I was fully on-board for the first few episodes and then found myself laughing less and less. By the end of the ninth, I was dreading having to watch just one more episode. It goes from screwball to madcap and then, eventually, to manic. Long takes of a group of people screaming at each other underpinned by loud drumming does not make, to me, an appealing show. And they also unforgivably wasted the talents of Rebecca Hall (a tragic theme in her career). The final episode redeemed the show somewhat for me, but I can't imagine being eager to watch a second season.
I've got to single out Kathryn Hahn for being one of the most excruciatingly annoying screen presences of the last couple of years. And I used to actively seek out her work! I liked her a lot in "Parks and Recreation" and "Transparent," thought she was great in Tamara Jenkins' Private Life and "I Love Dick," and fun in "WandaVision." But in "Agatha All Along" (admittedly, I only lasted two episodes) and "The Studio," I wanted to plug my ears and close my eyes every time she came on screen. It's like someone turned her acting dial all the way up and snapped it off. I know the old saw is that if you hate a character it means the actor has done a great job, but all I see now is someone playing annoying characters annoyingly. Come back to us, Kathryn!
- therewillbeblus
- Joined: Tue Dec 22, 2015 7:40 pm
Re: TV of 2025
She toned it way down in Glass Onion too. Did The Studio ever deliver another episode like the Birdman-aping second one, formally riffing on art films? Or did it just do a one-off and then go back to a bunch of shouting without a clever skeleton to make it work, like the pilot?
- jazzo
- Joined: Sun Nov 17, 2013 4:02 am
Re: TV of 2025
The second episode was the highlight of the season. Every other episode was what you described, and honestly, none of it funny, just fucking irritating.
And I agree, Hahn's performance (and character) grates beyond reason in this show. Only Catherine O'Hara and Seth Rogen come off as remotely tolerable.

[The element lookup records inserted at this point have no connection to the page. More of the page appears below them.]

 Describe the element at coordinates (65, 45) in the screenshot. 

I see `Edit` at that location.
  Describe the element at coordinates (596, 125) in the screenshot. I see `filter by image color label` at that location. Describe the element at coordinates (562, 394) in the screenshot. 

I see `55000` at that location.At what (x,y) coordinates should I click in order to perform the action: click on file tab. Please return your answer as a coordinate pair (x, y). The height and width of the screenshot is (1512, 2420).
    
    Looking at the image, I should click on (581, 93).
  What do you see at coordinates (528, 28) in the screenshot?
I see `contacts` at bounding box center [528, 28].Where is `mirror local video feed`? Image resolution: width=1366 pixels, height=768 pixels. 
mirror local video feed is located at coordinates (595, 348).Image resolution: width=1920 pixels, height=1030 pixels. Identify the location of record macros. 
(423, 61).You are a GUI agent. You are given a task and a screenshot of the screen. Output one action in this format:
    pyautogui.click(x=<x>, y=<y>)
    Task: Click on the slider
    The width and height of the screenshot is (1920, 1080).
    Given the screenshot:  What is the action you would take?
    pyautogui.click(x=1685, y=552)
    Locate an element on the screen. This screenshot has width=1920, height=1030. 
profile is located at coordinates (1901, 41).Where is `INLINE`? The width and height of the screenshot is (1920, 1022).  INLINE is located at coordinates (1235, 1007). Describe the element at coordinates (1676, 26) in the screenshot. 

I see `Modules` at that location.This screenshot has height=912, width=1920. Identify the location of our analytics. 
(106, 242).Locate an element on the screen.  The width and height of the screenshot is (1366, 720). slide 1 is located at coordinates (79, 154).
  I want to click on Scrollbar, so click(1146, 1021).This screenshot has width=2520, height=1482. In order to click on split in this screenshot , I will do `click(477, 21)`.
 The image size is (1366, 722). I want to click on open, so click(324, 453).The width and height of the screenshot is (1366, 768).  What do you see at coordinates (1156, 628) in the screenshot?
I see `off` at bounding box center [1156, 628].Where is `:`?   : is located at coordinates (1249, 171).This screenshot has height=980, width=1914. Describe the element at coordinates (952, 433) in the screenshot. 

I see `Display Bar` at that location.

And I agree, Hahn's performance (and character) grates beyond reason in this show. Only Catherine O'Hara and Seth Rogen come off as remotely tolerable.
- therewillbeblus
- Joined: Tue Dec 22, 2015 7:40 pm
Re: TV of 2025
What a shame, and a tease of potential. If the series continued that self-reflexive trend, it could've been a blast.
- Matt
- Joined: Tue Nov 02, 2004 4:58 pm
Re: TV of 2025
Hacks, which always has bizarre needle drops, like John Cale's "Paris 1919" over a simple scene of driving, used the Faye Wong version of The Cranberries' "Dreams"—in full—in the season finale. Feels sacrilegious.
- The Curious Sofa
- Joined: Fri Sep 13, 2019 10:18 am
Re: TV of 2025
Sacreligious to The Cranberries or to Wong Kar-wei?
- Never Cursed
- Such is life on board the Redoutable
- Joined: Sun Aug 14, 2016 4:22 am
Re: TV of 2025
Surely to Wong, unless Matt also hates Chungking Express. That movie owns that version of the song, at least outside of China
- Matt
- Joined: Tue Nov 02, 2004 4:58 pm
Re: TV of 2025
Yes, an affront to Wong and the importance of that track to Chungking Express. I should probably rephrase my criticism of Hacks to say that the show regularly uses “unearned” needle drops.